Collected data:
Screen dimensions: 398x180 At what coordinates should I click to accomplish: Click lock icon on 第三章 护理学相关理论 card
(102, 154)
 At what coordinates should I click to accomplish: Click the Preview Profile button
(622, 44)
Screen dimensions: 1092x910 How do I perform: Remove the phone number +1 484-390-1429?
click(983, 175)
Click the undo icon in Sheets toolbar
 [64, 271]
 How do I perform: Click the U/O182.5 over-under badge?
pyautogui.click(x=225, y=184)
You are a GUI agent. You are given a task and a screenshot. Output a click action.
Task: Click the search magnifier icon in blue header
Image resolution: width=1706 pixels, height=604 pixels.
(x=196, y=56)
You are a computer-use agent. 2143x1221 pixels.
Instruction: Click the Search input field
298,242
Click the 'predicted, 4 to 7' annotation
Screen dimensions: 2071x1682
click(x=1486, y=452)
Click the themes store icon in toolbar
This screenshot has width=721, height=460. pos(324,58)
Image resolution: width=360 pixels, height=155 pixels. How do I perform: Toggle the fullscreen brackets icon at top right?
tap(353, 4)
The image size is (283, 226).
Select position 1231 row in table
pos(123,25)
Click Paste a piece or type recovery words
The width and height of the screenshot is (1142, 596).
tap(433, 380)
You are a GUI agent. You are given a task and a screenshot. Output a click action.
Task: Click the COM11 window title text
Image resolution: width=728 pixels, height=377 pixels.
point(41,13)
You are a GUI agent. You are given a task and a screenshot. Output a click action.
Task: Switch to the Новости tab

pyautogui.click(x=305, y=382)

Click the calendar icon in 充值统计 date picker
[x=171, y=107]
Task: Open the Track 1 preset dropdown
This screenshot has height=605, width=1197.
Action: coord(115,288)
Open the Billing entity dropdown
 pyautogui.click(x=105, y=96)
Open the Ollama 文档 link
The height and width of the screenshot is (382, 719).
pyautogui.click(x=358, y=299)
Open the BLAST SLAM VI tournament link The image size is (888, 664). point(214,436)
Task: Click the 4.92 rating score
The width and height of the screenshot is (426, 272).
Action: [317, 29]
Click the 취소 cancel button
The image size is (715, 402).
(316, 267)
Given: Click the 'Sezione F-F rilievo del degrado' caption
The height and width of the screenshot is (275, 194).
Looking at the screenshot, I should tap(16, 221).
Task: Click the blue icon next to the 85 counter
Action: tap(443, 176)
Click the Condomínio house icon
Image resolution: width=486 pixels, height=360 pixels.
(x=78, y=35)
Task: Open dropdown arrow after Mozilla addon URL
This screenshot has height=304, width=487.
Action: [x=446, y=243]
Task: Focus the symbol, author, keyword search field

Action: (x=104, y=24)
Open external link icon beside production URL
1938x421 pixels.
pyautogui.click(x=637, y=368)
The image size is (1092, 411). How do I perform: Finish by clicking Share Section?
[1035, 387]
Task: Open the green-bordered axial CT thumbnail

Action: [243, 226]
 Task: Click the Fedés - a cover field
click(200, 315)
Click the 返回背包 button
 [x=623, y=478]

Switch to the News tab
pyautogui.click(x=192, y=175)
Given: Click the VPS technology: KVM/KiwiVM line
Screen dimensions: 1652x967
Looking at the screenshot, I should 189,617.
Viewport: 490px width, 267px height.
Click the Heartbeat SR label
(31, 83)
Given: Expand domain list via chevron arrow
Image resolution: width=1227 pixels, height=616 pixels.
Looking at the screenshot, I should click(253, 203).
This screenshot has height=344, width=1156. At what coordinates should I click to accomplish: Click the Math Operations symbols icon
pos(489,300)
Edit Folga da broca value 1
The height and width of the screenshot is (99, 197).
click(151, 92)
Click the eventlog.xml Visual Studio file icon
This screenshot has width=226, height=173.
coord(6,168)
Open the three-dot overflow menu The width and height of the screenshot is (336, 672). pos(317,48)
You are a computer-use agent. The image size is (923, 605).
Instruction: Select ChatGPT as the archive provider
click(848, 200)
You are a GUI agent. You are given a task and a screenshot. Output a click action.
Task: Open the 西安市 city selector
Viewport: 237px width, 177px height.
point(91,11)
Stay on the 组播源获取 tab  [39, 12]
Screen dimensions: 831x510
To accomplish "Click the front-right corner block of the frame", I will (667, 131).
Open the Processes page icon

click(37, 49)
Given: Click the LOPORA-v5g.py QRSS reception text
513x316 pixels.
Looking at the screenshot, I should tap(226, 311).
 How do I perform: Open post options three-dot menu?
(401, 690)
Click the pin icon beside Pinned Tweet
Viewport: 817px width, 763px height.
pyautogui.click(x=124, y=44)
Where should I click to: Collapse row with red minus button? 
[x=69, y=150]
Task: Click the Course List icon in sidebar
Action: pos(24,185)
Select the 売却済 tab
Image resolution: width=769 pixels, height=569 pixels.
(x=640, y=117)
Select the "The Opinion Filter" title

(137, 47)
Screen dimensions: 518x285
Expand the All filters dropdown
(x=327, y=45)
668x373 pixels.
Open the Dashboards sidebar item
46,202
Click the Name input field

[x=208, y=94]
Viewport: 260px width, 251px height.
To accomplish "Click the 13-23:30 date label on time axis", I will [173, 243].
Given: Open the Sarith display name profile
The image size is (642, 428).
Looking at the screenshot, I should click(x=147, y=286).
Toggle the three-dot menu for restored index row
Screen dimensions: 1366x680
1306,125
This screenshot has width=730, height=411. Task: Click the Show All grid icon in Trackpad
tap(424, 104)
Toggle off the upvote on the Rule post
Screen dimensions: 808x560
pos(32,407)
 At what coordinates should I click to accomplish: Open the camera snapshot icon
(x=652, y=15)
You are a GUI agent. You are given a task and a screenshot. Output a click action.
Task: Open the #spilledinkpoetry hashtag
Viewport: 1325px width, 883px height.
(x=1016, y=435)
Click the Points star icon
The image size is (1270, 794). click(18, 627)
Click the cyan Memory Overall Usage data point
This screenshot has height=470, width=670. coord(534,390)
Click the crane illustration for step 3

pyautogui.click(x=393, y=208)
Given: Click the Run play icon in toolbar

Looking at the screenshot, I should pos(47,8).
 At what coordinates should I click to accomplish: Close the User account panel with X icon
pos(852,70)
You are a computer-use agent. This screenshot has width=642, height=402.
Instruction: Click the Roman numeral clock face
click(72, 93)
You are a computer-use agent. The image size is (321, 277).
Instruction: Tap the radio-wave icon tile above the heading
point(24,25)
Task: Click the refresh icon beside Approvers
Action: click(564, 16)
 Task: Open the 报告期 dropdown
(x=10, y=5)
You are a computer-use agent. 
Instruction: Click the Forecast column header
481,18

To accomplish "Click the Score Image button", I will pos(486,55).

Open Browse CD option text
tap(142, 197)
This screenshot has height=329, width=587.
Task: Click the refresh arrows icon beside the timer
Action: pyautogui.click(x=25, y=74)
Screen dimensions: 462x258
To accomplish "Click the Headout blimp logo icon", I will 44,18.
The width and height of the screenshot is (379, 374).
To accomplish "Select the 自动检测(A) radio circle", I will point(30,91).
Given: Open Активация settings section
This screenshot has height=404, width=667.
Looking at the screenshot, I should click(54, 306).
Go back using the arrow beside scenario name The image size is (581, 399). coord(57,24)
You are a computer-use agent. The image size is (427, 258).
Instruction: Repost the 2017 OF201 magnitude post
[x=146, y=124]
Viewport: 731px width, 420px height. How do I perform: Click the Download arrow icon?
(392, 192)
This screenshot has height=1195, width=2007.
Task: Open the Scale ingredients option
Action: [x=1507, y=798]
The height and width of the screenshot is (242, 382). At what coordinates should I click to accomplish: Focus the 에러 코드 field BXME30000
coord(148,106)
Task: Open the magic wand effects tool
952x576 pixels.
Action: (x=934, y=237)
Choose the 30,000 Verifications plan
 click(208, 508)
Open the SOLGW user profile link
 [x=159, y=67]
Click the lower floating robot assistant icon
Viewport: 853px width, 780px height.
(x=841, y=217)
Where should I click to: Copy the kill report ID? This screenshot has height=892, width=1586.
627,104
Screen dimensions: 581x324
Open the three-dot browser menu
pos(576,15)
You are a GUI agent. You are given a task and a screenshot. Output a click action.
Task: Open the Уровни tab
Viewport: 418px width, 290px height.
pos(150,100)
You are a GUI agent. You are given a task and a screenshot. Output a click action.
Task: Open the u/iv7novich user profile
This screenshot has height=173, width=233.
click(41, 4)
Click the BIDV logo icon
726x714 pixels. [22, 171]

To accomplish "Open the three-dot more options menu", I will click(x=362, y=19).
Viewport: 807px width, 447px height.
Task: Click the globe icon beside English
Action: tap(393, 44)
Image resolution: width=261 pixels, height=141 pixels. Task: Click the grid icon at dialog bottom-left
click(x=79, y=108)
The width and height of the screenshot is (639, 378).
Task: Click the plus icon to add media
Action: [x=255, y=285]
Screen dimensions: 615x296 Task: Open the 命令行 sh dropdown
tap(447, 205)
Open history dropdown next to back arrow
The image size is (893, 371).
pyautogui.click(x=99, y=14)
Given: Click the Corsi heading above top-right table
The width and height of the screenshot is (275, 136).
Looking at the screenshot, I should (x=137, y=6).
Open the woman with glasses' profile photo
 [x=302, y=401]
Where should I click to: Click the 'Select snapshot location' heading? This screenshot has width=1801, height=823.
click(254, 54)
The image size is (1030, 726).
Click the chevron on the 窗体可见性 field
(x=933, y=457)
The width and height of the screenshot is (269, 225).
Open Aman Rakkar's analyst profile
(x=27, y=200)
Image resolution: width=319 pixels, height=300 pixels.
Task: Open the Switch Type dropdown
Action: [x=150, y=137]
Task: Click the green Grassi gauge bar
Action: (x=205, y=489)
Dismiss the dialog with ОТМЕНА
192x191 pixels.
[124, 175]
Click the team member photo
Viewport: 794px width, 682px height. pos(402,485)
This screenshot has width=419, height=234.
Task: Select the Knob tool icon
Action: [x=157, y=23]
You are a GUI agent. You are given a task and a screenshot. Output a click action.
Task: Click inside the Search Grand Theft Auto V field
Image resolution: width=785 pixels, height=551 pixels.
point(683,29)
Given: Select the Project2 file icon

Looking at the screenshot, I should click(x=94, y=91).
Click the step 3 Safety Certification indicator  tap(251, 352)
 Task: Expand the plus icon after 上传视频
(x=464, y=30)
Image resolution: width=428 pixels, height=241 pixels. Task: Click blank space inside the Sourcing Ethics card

**Activity**
Across the records above, return every line that contains the word "inside".

**The completed task**
Task: Click inside the Search Grand Theft Auto V field
Image resolution: width=428 pixels, height=241 pixels. Task: Click blank space inside the Sourcing Ethics card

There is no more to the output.